Make it six. He's got such a crowd of accomplices!"
"Six of us, then----"
"I wish you'd let Scotland Yard take it in hand."
"As you please. It's for you to say. But they have made so many
blunders----"
"You're right! Hang the expense! I'll see to this business myself!"
"Then we shall want rather more men than I'd arranged for. Suppose we go
and ring up Sullivan's?"
Zoe was wide awake now. A door shut. She sat up with a start. The
darkness was redolent of strong tobacco-smoke, the smoke of a cheroot.
She realised, instantly, what had happened--
Her father and Alden had entered the little room for an undisturbed chat
and had not troubled to switch the light on. Many people like to talk in
the dark; J.J. Oppner was one of them. Hidden amid the cushions of the
big chair, she had not been seen. Since they had found the room in
darkness, her presence had not been suspected. And what had she thus
overheard?
A plot to capture Severac Bablon!
Now, indeed, she was face to face with the hard facts of her situation.

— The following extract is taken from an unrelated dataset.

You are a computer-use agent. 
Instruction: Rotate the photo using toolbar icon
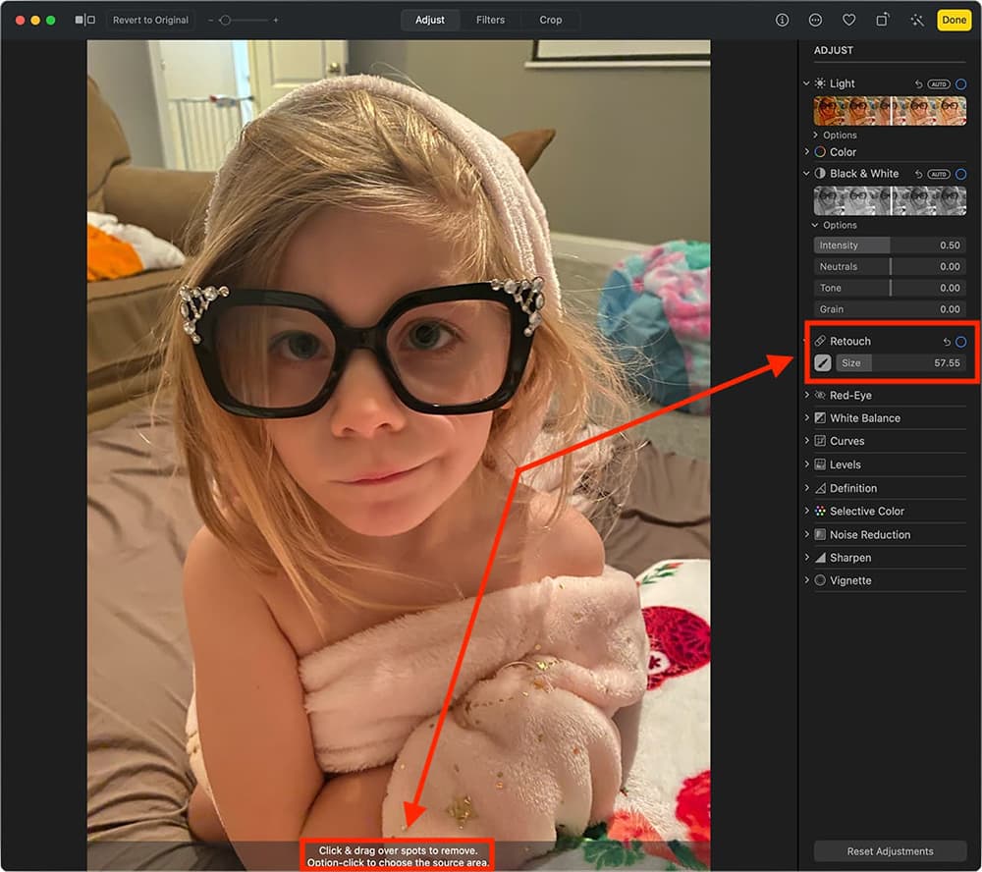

What should she do? What _could_ she do?
He must be warned. It was impossible to think of seeing him a
prisoner--seeing him in the dock like a common felon. It was impossible
to think of meeting his eyes, his grave, luminous eyes, and reading
reproach there!
But how should she act? This was Tuesday, and they had spoken of
Wednesday as the day when the attempt was to be made. If only she had a
confidant! It was so hard to come, unaided, to a decision respecting the
right course to follow.
Laurel Cottage, Dulwich Village, that was the address which he had
confided to her. But how should she get there? To go in the car was
tantamount to taking the chauffeur into her confidence. She must go,
then, in a cab.
Zoe was a member of that branch of American society which laughs at the
theory of chaperons. There was nothing to prevent her going where she
pleased, when she pleased, and how she pleased. Her mind, then, was made
up very quickly.
She ran to her room, and without troubling her maid, quickly changed
into a dark tweed costume and put on one of those simple, apparently
untrimmed hats which the masculine mind values at about three-and-nine,
but which actually cost as much as a masculine dress suit.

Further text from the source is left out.